Decreased brain interstitial fluid dynamics is associated with risk of Alzheimer's disease-related cognitive decline.
Academic Article
Overview
abstract
BACKGROUND: Diffusion-tensor image analysis along the perivascular space (ALPS) index that has the potential to reflect brain interstitial fluid (ISF) dynamics may predict the development of Alzheimer's Disease (AD). We aimed to study whether brain ISF dynamics indicated by the ALPS index relate to AD dementia diagnosis and AD-related changes. METHODS: This study included a discovery cohort (n = 180) and a validation cohort (n = 127), which were composed of cognitively normal, subjective memory concern, mild cognitive impairment, and AD dementia subjects. All participants underwent brain magnetic resonance imaging examination and neuropsychological evaluation. The diffusivities and diffusion-tensor image analysis along the perivascular space (ALPS) were calculated. The support vector machine (SVM) model for AD dementia diagnosis was built in the discovery cohort and validated in the validation cohort. Linear mixed-effects models were used to evaluate the association between the ALPS and cognitive decline. Cox regression models were used to evaluate the association between the ALPS and the risk of AD dementia. RESULTS: There was a lower median ALPS index in the AD dementia group compared to other groups (all P < 0.05) for both cohorts.

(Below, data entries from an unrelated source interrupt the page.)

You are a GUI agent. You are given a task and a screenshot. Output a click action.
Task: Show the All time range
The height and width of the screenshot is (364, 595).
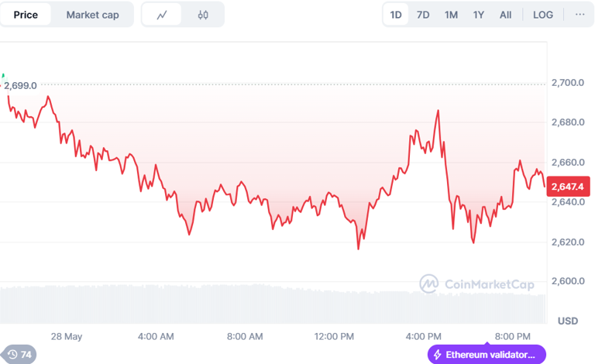click(505, 15)
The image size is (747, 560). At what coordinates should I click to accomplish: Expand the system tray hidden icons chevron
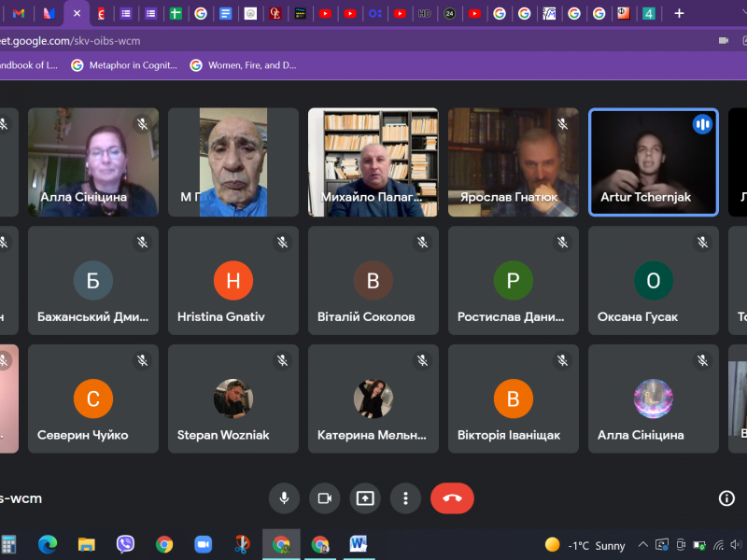tap(642, 545)
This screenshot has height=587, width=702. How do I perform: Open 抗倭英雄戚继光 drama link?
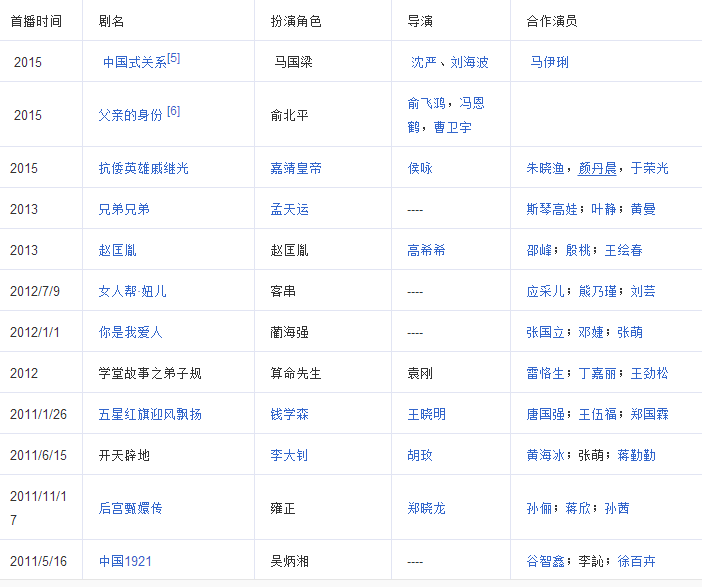[x=144, y=168]
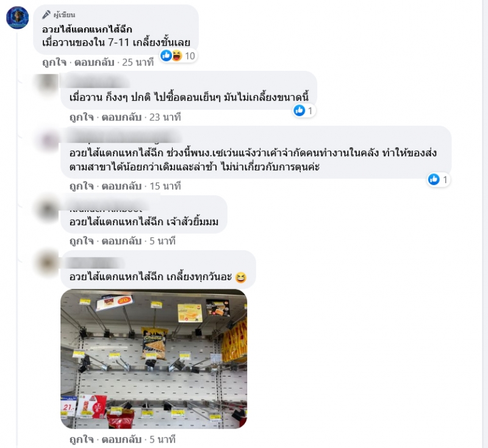Like the author's 7-11 comment
This screenshot has width=488, height=448.
tap(54, 62)
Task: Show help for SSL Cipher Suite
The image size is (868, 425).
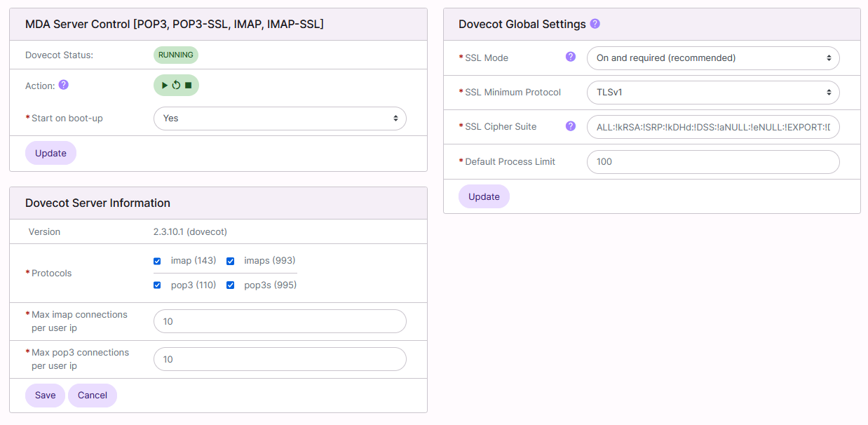Action: point(570,126)
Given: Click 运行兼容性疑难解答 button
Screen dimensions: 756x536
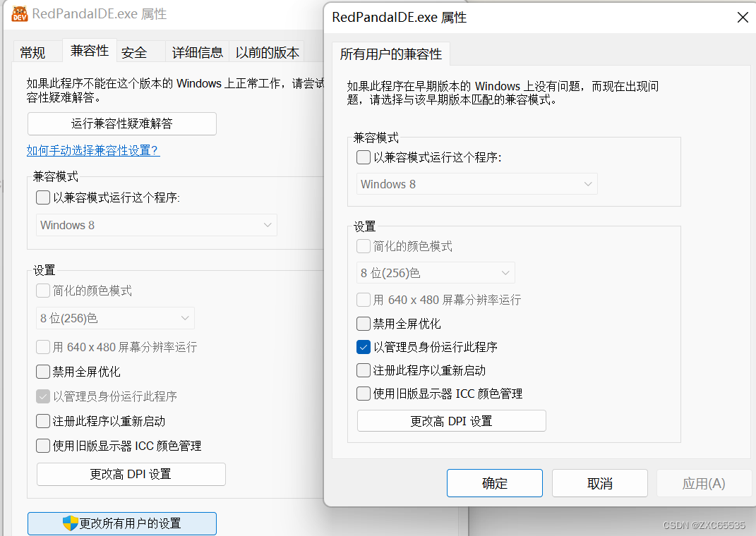Looking at the screenshot, I should 121,123.
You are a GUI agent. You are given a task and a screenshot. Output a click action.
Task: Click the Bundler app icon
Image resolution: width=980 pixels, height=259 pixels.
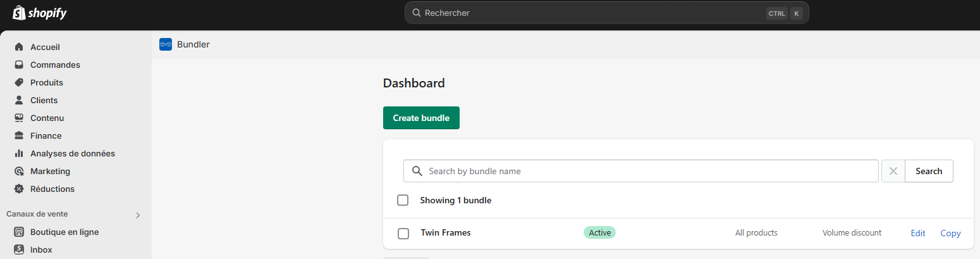pos(166,44)
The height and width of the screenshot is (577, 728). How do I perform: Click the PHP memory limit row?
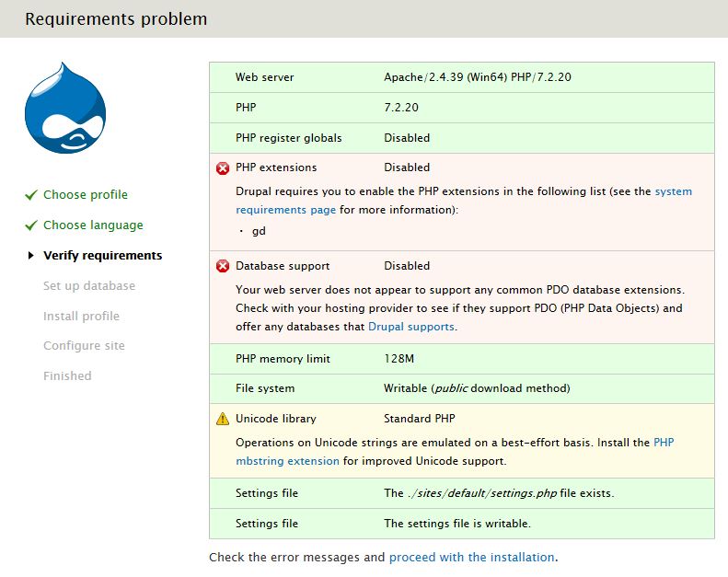[461, 359]
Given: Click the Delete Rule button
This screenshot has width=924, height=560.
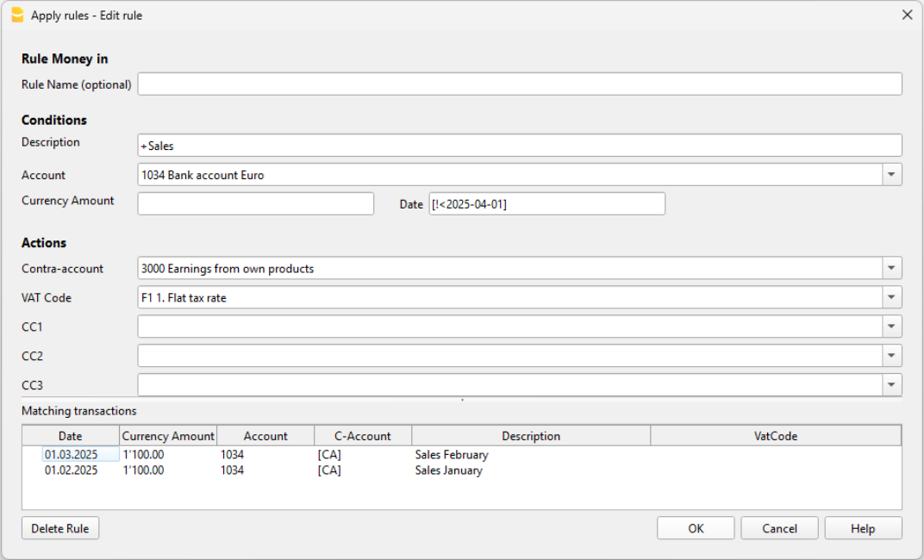Looking at the screenshot, I should [59, 527].
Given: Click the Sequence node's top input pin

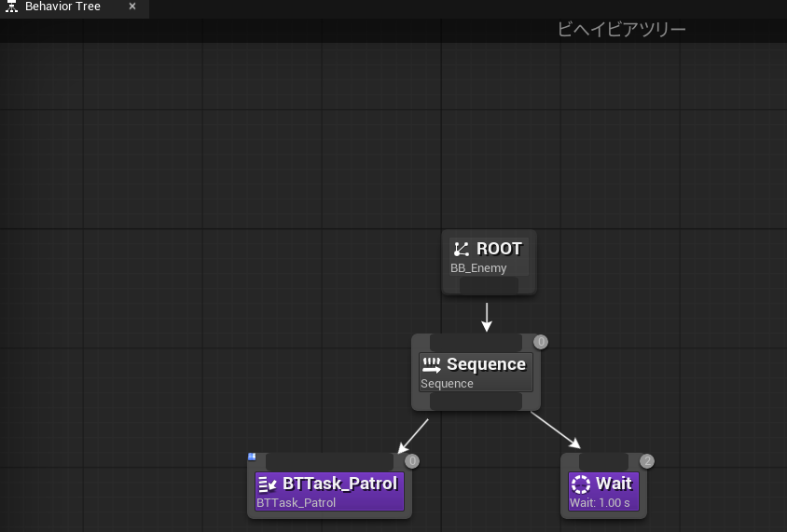Looking at the screenshot, I should coord(476,342).
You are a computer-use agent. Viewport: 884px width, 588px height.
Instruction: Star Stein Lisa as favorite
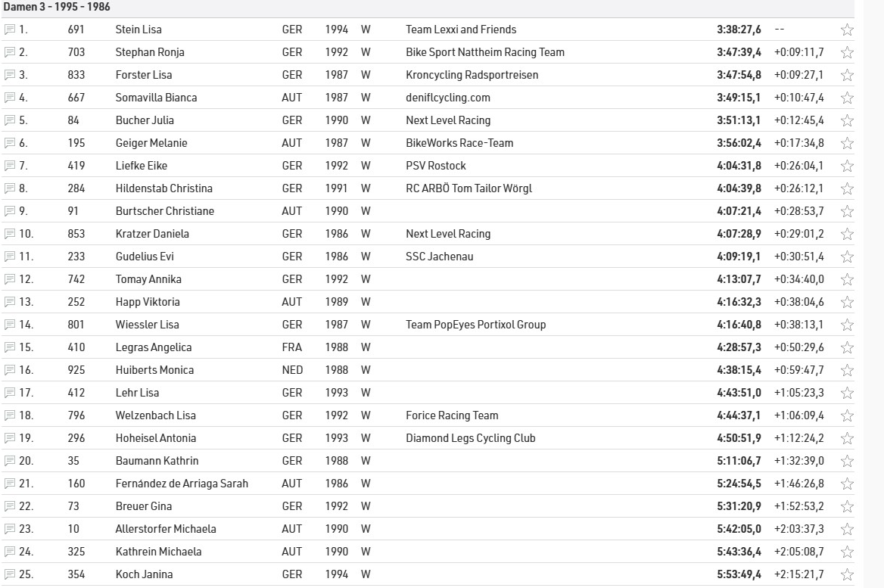coord(847,30)
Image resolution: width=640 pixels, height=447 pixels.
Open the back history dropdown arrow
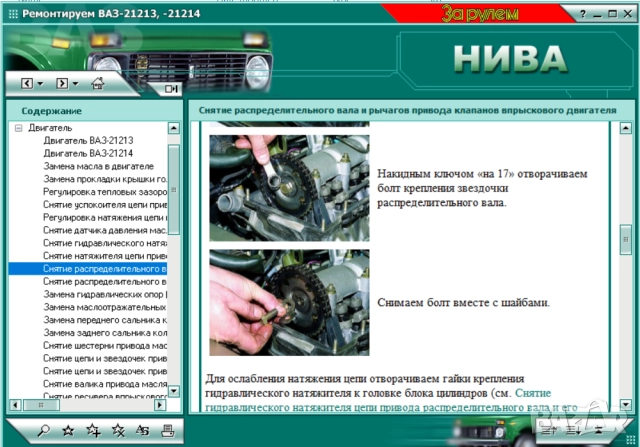[x=38, y=83]
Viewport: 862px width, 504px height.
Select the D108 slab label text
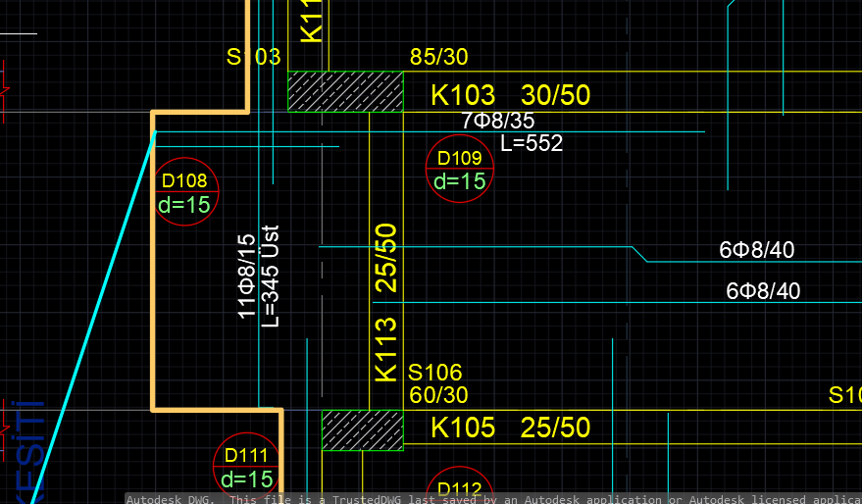point(184,180)
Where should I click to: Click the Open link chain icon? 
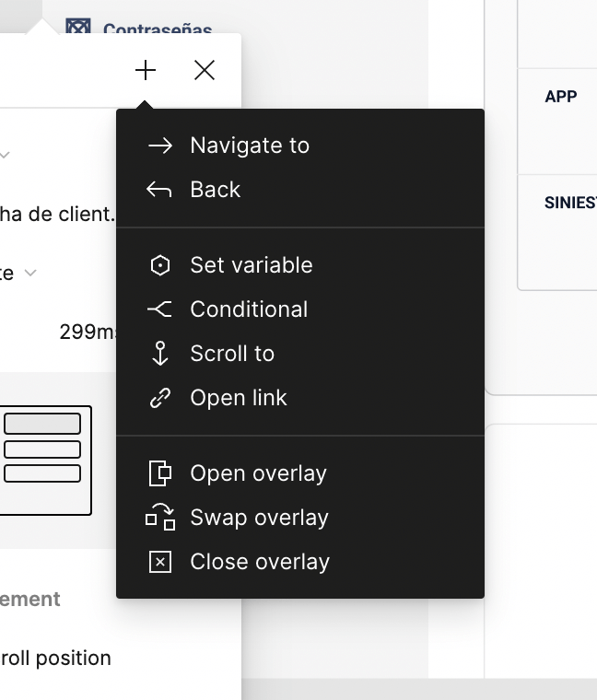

The SVM model for AD dementia diagnosis produced an AUC of 0.802 in the discovery cohort (P < 0.001) and 0.783 in the external validation cohort (P < 0.001). Higher ALPS levels were associated with less cognitive decline (P < 0.001). Moreover, lower baseline ALPS had a greater risk of converting to AD dementia (P = 0.014). CONCLUSIONS: The SVM model based on diffusivities and ALPS was effective for AD dementia diagnosis, and higher ALPS levels are associated with a lower risk of AD-related changes. These findings suggest that ALPS may provide a useful AD progression or treatment biomarker.